# Text shown
·····
I first noticed the Satan Maneuver some years ago while watching a televised interview of an evangelical minister. The minister claimed that the earth was created 6,000 years ago. The interviewer asked the minister about scientific discoveries of fossils that were undoubtedly millions of years old. How could the minister account for those age-old fossils? The minister replied simply, "Satan put them there."
We can imagine the nonplussed look on the face of the interviewer. Where could he go from there? It is important to understand what the minister accomplished with this answer. He had introduced a magical explanation into a forum that was assumed, up to that point, to be one where arguments were supported by evidence and reason. By introducing this Satan Maneuver, the minister destroyed that forum and replaced it with one that precluded, by its very nature, any argument based on evidence and reason.
In fairness to the minister, he may very well constantly dwell in a forum based on magic and faith, with no desire to ever be involved in a forum of evidence and reason. However, scholars and others who enter into a debate that implicitly promises a forum of evidence and reason have an obligation to avoid any introduction of any form of Satan Maneuver?that is, any explanation that introduces a magical explanatory element that negates arguing from evidence and reason, especially when they become uncomfortable with evidence and arguments that threaten to weaken or overthrow their closely held arguments or positions.
·····
# Records supplied
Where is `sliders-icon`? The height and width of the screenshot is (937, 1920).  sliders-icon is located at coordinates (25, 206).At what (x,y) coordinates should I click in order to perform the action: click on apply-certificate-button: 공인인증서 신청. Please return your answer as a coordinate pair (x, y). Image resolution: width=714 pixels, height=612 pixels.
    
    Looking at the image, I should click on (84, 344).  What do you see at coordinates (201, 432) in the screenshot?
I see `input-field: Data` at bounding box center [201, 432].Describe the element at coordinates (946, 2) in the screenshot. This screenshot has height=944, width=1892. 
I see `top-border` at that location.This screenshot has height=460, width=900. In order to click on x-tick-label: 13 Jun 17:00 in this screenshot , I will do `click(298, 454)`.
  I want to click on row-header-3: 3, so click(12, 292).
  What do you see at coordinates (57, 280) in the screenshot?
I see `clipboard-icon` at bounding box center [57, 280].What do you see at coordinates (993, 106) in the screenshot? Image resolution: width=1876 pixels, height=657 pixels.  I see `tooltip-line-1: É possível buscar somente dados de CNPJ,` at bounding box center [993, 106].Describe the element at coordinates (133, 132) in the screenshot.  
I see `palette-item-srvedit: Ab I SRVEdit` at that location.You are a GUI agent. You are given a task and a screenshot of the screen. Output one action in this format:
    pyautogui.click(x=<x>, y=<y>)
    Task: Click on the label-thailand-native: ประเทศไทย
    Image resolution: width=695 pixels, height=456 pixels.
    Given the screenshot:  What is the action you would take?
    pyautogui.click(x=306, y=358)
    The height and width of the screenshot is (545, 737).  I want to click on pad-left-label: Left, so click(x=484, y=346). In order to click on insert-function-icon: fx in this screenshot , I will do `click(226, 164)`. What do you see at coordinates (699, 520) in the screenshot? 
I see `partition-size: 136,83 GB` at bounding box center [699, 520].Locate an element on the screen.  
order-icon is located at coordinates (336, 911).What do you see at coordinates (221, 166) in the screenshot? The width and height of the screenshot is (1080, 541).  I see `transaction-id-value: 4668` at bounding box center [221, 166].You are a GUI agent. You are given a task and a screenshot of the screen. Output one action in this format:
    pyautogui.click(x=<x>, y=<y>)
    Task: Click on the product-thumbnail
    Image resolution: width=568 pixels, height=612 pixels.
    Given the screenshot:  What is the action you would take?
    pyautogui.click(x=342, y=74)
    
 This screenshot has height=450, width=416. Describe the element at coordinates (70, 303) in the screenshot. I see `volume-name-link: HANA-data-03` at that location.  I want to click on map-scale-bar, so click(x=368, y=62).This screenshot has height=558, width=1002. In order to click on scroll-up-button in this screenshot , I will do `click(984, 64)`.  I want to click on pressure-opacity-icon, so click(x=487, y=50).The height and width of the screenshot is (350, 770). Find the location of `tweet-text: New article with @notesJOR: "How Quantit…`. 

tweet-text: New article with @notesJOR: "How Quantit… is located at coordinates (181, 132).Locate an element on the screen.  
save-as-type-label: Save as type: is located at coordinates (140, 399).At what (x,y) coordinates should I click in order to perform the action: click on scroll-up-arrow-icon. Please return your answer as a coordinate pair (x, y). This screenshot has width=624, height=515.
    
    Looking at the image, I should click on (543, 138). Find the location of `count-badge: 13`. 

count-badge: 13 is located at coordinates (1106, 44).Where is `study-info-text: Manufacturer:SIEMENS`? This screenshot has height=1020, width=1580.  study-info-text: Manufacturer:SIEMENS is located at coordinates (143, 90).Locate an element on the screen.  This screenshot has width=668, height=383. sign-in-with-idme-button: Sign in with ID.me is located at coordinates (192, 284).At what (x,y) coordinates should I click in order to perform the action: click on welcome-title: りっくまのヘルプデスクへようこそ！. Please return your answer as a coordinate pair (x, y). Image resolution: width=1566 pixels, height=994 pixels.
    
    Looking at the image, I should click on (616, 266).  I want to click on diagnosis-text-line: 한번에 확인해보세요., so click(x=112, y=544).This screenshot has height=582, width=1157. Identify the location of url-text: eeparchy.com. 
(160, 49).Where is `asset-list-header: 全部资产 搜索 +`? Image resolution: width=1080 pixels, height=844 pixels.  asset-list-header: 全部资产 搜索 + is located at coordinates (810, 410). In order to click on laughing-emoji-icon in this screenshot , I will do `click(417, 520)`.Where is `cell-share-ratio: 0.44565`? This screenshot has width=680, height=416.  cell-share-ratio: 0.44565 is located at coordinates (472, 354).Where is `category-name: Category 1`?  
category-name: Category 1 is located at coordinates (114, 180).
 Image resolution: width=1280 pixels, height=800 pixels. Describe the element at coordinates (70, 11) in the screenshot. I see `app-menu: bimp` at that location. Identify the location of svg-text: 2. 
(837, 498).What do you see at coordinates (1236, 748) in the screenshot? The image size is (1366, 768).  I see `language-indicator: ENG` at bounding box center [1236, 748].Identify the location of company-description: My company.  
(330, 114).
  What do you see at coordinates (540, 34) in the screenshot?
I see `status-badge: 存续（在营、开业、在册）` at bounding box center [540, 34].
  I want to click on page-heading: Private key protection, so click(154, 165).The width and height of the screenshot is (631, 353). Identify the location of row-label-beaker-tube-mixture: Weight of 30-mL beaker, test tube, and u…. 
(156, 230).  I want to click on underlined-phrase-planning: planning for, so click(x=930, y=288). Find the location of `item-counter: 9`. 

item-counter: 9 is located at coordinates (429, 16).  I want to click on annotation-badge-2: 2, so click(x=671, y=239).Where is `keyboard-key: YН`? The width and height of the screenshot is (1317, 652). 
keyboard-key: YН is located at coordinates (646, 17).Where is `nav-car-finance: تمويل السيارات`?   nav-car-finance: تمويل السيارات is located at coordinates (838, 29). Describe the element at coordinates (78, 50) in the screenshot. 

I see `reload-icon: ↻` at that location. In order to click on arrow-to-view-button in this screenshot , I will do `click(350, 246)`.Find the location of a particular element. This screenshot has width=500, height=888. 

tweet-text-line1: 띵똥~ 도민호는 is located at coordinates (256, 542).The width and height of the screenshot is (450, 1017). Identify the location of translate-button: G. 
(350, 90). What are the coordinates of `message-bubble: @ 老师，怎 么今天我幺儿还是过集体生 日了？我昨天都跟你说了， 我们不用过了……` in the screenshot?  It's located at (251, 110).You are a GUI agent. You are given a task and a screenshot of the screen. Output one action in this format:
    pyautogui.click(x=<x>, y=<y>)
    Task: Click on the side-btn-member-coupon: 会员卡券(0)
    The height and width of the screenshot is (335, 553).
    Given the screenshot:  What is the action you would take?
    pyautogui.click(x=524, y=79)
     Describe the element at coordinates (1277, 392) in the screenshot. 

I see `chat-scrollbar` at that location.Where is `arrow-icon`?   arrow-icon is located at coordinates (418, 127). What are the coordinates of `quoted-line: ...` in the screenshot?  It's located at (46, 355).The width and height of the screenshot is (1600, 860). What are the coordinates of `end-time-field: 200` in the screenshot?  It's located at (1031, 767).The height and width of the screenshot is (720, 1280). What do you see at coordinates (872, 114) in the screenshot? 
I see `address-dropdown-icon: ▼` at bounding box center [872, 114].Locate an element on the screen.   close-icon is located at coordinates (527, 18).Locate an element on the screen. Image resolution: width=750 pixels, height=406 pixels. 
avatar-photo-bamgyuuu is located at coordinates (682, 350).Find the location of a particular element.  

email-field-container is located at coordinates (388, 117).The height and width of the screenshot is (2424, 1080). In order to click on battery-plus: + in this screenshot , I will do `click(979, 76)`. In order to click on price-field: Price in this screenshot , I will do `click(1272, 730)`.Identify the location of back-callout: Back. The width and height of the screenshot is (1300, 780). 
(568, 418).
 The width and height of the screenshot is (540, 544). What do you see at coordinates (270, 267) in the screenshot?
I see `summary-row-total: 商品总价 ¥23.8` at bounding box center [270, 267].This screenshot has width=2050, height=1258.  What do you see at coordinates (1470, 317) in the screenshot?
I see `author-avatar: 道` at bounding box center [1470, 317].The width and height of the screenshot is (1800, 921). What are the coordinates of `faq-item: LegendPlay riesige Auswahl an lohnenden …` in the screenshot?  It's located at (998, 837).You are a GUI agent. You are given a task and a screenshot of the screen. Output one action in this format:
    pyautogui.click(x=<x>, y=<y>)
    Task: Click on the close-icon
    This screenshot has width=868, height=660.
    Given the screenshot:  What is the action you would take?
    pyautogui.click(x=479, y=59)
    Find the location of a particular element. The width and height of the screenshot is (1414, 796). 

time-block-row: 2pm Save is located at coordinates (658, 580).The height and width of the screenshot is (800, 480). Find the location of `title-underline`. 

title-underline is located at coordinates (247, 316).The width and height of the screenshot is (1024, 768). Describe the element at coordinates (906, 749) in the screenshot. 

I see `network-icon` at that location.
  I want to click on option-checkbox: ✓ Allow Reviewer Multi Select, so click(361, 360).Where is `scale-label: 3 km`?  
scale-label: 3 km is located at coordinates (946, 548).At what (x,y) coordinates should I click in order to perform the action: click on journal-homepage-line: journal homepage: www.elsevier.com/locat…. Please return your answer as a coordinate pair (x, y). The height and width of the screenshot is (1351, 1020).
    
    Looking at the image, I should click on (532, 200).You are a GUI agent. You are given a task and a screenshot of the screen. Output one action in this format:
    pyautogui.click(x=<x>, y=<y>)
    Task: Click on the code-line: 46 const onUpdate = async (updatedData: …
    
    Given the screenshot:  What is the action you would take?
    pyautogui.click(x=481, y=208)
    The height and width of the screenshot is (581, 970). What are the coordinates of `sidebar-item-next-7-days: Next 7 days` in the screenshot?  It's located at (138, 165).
·····
# Instruction 1
According to the text on the Satan Maneuver, how old did the minister claim the earth was?
# Instruction 2
Quote the text on the Satan Maneuver word for word, beginning at the words "We can imagine" and stopping after "on evidence and reason.".

# Result 1
He claimed the earth was created 6,000 years ago.

# Result 2
We can imagine the nonplussed look on the face of the interviewer. Where could he go from there? It is important to understand what the minister accomplished with this answer. He had introduced a magical explanation into a forum that was assumed, up to that point, to be one where arguments were supported by evidence and reason. By introducing this Satan Maneuver, the minister destroyed that forum and replaced it with one that precluded, by its very nature, any argument based on evidence and reason.